EXERCISE REQUIREMENTS
Give back exactly the lines of the entries below from the line with "This screenshot has height=850, width=1750." to the line with "Select Pricing in", inclusive, and only those.

RECORDED DATA

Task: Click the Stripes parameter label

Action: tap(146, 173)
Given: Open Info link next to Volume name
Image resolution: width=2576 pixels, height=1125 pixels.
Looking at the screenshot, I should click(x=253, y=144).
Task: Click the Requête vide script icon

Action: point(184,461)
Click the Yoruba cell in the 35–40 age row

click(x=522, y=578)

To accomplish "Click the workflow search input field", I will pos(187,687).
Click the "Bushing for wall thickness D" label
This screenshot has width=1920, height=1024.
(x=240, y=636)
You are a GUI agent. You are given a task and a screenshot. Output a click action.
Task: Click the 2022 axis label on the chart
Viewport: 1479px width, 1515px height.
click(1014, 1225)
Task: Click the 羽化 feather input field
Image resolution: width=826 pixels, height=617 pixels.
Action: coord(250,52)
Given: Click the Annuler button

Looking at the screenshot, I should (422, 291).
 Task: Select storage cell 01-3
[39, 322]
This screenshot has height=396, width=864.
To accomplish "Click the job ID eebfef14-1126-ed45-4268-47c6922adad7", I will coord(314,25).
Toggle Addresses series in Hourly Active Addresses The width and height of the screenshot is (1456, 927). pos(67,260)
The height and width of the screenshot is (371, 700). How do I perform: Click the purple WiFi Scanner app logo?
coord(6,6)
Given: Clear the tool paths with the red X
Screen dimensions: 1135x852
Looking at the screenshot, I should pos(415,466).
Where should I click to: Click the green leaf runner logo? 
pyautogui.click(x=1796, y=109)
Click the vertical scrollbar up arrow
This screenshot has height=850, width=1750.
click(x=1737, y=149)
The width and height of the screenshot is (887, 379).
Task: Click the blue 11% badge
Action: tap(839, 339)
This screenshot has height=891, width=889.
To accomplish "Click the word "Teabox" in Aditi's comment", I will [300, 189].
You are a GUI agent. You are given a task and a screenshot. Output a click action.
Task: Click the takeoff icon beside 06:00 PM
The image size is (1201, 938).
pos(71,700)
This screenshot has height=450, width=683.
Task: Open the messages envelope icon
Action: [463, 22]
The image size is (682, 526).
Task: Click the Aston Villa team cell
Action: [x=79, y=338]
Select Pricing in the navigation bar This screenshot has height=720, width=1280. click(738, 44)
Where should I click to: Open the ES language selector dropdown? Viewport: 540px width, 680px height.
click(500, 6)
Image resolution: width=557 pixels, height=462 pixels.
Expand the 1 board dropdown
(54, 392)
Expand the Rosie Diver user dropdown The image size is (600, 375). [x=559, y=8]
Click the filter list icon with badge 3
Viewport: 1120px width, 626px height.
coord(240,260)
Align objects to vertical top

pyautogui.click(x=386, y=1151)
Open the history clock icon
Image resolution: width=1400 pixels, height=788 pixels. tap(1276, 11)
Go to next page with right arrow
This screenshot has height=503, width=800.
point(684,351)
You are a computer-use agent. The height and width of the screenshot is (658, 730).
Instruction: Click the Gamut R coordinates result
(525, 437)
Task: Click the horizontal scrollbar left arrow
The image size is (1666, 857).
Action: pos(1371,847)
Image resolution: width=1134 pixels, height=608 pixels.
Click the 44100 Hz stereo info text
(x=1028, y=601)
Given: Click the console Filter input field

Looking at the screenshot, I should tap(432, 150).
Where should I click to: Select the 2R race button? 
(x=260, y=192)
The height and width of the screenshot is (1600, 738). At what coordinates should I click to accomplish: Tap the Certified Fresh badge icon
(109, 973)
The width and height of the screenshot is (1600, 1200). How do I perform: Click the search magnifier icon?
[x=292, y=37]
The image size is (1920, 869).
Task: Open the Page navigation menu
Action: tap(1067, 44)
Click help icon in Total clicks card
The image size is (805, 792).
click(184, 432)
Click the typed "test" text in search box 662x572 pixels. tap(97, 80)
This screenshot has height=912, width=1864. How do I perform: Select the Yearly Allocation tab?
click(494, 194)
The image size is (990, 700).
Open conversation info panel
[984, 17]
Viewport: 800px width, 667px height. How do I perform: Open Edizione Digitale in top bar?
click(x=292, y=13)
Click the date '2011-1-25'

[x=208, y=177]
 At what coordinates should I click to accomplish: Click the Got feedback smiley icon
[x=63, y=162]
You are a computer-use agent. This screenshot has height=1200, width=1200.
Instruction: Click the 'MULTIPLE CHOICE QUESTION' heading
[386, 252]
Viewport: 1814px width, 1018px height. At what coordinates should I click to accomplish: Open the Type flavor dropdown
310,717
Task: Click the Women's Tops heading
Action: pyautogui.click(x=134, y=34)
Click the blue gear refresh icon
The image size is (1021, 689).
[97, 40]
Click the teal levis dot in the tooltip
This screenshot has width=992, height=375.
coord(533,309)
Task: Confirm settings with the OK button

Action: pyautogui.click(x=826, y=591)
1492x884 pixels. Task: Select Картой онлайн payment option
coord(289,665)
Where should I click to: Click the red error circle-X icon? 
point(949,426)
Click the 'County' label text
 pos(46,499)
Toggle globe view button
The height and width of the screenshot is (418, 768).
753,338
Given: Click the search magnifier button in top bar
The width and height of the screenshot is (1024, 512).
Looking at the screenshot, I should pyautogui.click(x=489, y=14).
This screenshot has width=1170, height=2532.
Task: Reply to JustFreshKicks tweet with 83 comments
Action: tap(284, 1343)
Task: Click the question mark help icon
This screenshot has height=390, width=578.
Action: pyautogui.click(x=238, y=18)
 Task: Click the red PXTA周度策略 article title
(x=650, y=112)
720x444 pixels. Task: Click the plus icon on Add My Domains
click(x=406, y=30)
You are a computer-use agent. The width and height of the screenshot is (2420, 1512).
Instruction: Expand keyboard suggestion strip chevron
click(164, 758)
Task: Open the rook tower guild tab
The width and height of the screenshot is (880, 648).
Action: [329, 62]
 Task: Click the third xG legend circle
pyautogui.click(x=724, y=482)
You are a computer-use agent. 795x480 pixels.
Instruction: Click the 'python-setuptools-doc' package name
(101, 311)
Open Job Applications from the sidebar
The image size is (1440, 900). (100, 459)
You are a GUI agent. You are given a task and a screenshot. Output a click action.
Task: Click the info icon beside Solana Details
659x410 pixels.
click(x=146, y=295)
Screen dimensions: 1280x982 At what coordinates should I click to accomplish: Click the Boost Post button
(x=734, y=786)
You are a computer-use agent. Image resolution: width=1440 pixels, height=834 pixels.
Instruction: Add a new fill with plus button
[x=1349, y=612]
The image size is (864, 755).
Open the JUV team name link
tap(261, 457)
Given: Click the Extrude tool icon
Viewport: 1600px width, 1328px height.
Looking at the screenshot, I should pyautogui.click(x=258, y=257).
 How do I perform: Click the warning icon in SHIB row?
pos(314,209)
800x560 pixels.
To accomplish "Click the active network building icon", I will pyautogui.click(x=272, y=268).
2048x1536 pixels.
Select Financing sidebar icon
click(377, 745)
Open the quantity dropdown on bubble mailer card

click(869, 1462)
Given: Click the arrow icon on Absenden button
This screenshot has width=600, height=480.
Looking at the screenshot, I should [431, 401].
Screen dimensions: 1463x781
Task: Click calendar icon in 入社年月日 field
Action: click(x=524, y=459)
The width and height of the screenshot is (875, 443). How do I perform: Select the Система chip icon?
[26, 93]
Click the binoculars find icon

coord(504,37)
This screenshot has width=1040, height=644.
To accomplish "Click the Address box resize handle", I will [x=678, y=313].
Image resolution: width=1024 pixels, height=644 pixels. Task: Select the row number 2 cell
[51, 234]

ANSWER BOX
This screenshot has height=850, width=1750.
click(x=1737, y=149)
The width and height of the screenshot is (887, 379).
Task: Click the blue 11% badge
Action: tap(839, 339)
This screenshot has height=891, width=889.
To accomplish "Click the word "Teabox" in Aditi's comment", I will [300, 189].
You are a GUI agent. You are given a task and a screenshot. Output a click action.
Task: Click the takeoff icon beside 06:00 PM
The image size is (1201, 938).
pos(71,700)
This screenshot has height=450, width=683.
Task: Open the messages envelope icon
Action: [463, 22]
The image size is (682, 526).
Task: Click the Aston Villa team cell
Action: [x=79, y=338]
Select Pricing in the navigation bar This screenshot has height=720, width=1280. click(738, 44)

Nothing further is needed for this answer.